Of course, I do my best to also remember the stress and other bullshit that comes along with teaching in the US, just so I don't have unrealistic expectations for when I return! That's one factor that makes it a little hard to leave - this is the lowest stress teaching job I will ever have! I get paid a full salary for a half-load of classes. Not to mention a round trip ticket, subsidized apartment, and tons of time off. We really do have a sweet set up here. Right now I have time to do all the things I always wish I could do when life gets busy - reading, cooking, writing, being lazy, etc. It is great actually, but not enough to keep me here. One thing I realized about myself from being on JET is that stress levels aside, I am truly happiest when I have a fulfilling job. And as stressful as it was, I felt much more fulfilled when I was teaching back home.

But that is one of the major differences between myself and most of the other JETs - I actually have a career to go back to.
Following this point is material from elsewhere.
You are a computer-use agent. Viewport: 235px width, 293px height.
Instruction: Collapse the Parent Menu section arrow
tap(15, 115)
Most people are fresh out of university, and have no particular career path figured out yet. Actually, a lot stay in Japan simply because they have no idea what they want to do when they go back home!

Another reason for leaving -- my life has now been in "temporary" status for 2.5 years - teaching in Korea, traveling in Southeast Asia, short time back home, then teaching here. I love the traveling and living abroad, but it wears on me. I guess I was not meant to be a nomad, and lately I find myself craving a feeling of permanency. I'm not saying that I'm really to trade by backpack for a white picket fence and 2.5 kids, but I am pretty much ready to put down at least a few roots. (Not deep ones though, I know the travel bug will never fully leave me!)
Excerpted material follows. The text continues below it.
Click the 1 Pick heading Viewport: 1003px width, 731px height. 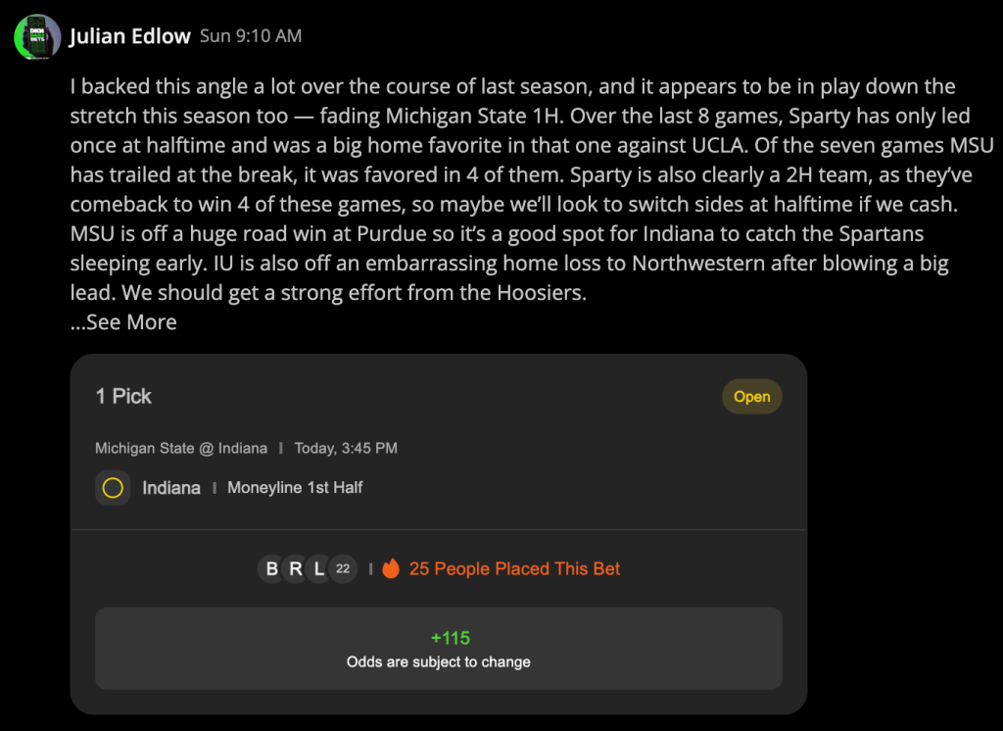tap(123, 396)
Actually, I started to get second thoughts about leaving - while I was in Sapporo of all places! Something about the big city...lots to do...great subway system...beautiful snow...NOT having to work, hee hee, it just reminded me why I love being abroad in the first place, and pulled me out of my recent slump. I guess you could say that being in Sapporo made me like Japan again! Not that I don't like where I live, but if I had my choice, I'd be in a bigger city rather than the countryside.

And then I started thinking about the fact that I still haven't seen half of what I want to see in Japan. But I think you could live here for years and never really be satisfied, there is just an incredible amount to do and see here. But I still have 6 months, and I will squeeze in what I can. (The next two trips being the Nagoya Penis Festival and Hiroshima, hopefully!)

In the end, I keep coming back to the advice that helped my friend Micah make his final decision to leave - life is best lived by following your heart. And I know that being an assistant English teacher in the Japanese countryside is not where my heart really wants to be. It has been (and will continue to be, I hope) a fantastic experience, but a year is enough.

Damn, I sound like I am leaving tomorrow. But I'll do my best to make the most of the 5.5 months!

And just for fun, two completely random but neat photos!

A giant spider eating a butterfly, isn't nature cool?!?! I took this right outside my apartment. These enourmous spiders are everywhere in the summer. I personally don't mind them - they are really pretty actually, but they are a nightmare for anyone with even a twinge of arachnaphobia. And the butterflies.

At a festival back in October, there was a tub full of live eels. At first we all thought that was pretty cool, until we realized that Squeeze the Eels had become a very popular game with all the kids, and right next to the tub was a stall selling cookedうなぎ (unagi, aka eel).